Well, finally my garden is moving into the Harvesting phase, and most of the sowing and planting is over. This is the point at which all the hard work begins to pay off. I've you've made it this far with your veg plot, you can begin to a relax a little now - though don't forget the watering!

My Brokali plants are just about ready for their first cut. This vegetable is a hybrid of  the Calabrese-style broccoli and Chinese Kale. It produces heads that look like small heads of Calabrese, but the main attraction is the fat juicy stems.

Brokali "Apollo"

Just like the other types of broccoli, when you cut the main heads the plant puts out lots of side-shoots, so I'm eager to get this done as soon as possible.

Growing next to the Brokali plants are my Kohlrabis.

Kohlrabi "Kolibri F1"

I'd say they are now not far off the size of a tennis ball, and I'll be cutting the first couple of them in the next day or two. I'm reckoning that each one will make a serving for one person, so even my paltry 6 plants will be a worthwhile contribution to our veg intake.

I keep hesitating about picking the first of my Broad Beans. I'm always saying to myself "Don't pick them too soon, because you'll get a tiny yield." But then I don't want to leave them too long and find that they go floury. As with so many vegetables, deciding when to harvest is a matter of judgement, based on a number of factors, and I believe that quality is usually more important than quantity.

I expect to be reporting the first harvest of BBs any day now...

Back in the Spring I sowed and then planted lots of clumps of Onions, but was left with a few spares. I put these into a couple of black plastic crates, and they have now grown to a stage where they are useful as Spring Onions, and I have begun harvesting them as required.

Ironically, I have seldom been able to grow any Spring Onions from seeds sown for that specific purpose, but these are lovely!

In times gone by, onions were typically sown in Autumn / Winter and then thinned out in the Spring. Rather than waste the thinnings they were used as a salad ingredient. These days they are bred and grown specifically for this purpose. My mother-in-law calls them "Young Onions" not "Spring Onions", which is probably a better name, since these days you can buy them all year round .

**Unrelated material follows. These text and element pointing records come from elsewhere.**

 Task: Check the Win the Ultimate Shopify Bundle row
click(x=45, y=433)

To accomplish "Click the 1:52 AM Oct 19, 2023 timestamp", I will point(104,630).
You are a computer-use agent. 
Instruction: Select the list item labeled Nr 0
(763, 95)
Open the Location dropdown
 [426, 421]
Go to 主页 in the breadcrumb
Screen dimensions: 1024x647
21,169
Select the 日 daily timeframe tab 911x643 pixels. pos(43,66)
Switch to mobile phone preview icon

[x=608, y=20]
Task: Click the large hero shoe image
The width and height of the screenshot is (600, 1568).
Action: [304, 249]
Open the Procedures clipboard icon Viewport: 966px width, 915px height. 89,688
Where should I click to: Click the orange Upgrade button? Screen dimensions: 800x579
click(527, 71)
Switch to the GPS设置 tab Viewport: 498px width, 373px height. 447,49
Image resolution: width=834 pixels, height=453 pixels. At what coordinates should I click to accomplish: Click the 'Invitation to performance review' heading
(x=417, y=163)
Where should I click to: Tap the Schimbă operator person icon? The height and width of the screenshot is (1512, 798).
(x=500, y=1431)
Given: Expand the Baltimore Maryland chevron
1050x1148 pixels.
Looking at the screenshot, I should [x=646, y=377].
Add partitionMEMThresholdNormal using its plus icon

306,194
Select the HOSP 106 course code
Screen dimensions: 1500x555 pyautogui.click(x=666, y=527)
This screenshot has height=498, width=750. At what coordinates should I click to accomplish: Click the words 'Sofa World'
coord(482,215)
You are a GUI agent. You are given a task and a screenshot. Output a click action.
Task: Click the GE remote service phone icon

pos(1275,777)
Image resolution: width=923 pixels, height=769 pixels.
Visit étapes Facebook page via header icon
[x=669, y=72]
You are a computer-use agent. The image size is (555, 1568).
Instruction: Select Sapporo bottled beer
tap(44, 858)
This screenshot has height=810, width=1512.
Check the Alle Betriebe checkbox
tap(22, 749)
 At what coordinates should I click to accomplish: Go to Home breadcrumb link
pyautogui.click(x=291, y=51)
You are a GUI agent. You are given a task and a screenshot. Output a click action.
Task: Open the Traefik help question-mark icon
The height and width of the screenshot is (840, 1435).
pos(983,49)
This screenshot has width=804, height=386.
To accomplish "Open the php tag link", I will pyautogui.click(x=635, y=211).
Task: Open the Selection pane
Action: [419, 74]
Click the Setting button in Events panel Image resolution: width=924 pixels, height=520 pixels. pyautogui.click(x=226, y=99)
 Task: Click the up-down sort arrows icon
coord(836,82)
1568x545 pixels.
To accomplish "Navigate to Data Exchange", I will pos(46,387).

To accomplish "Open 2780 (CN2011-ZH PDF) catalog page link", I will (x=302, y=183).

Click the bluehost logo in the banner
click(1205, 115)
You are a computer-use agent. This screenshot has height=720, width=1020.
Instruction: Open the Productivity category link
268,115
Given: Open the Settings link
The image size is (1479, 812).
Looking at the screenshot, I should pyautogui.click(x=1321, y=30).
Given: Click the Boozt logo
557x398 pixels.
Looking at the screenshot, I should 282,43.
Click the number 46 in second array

Most of my tomato plants are setting fruit now, though none of them are anywhere near ripe.

Tomato "Sungold"

I have decided that this year I am not going to let my tomato plants get as big as I usually do. Normally I stop them only when they have produced 5 trusses, but because of this they get very tall and I often have to spend a lot of time and energy keeping them upright, on account of the weight of fruit. This year I am only going to let them produce 4 trusses at most, and pinch them out when they reach the tops of their canes. Obviously this won't apply to the short bush-type plants. To be honest, last year we had too many tomatoes, and the freezer still contains a fair few tubs of tomato sauce!

Most of my cucumber plants seem to have settled in OK now, and are growing up their support poles.

Some of them have begun to produce flowers and little tiny fruits like this:

Once they get started these things grow very rapidly, so I don't think it will be long before I'm picking my first ones - especially as the most advanced ones are the types which are going to be used for pickling as cornichons.

I did have a couple of casualties with the cucumbers. I planted two of a type that produces white-coloured fruits, down at the bottom of the garden next to the "spare" Broad Beans. They never got established at all. They just withered and died. I'm not really sure why. When I dug them up to do a "post-mortem" I noticed the roots were very small, so I think maybe a pest of some sort had had a nibble of them. Fortunately I have two more plants of the same variety, and I'm currently contemplating where to plant them. I don't want to put them in the same place, just in case the suspected pest is still lurking there.

My potato plants are all looking very pale now. Their foliage is beginning to die down, so I'll be harvesting another pot of them every few days over the next month or so. In fact this will be the most significant early summer harvest for me, and I'm hoping for bigger yields each time as the the tubers swell.

That's it for now, but expect to see photos of harvests in my next post!

1 comment:

  1. We are living on calabrese at the moment, eating them before they run to seed. We haven’t as much variety as you as we are just planting some of the things that you nearly have ready.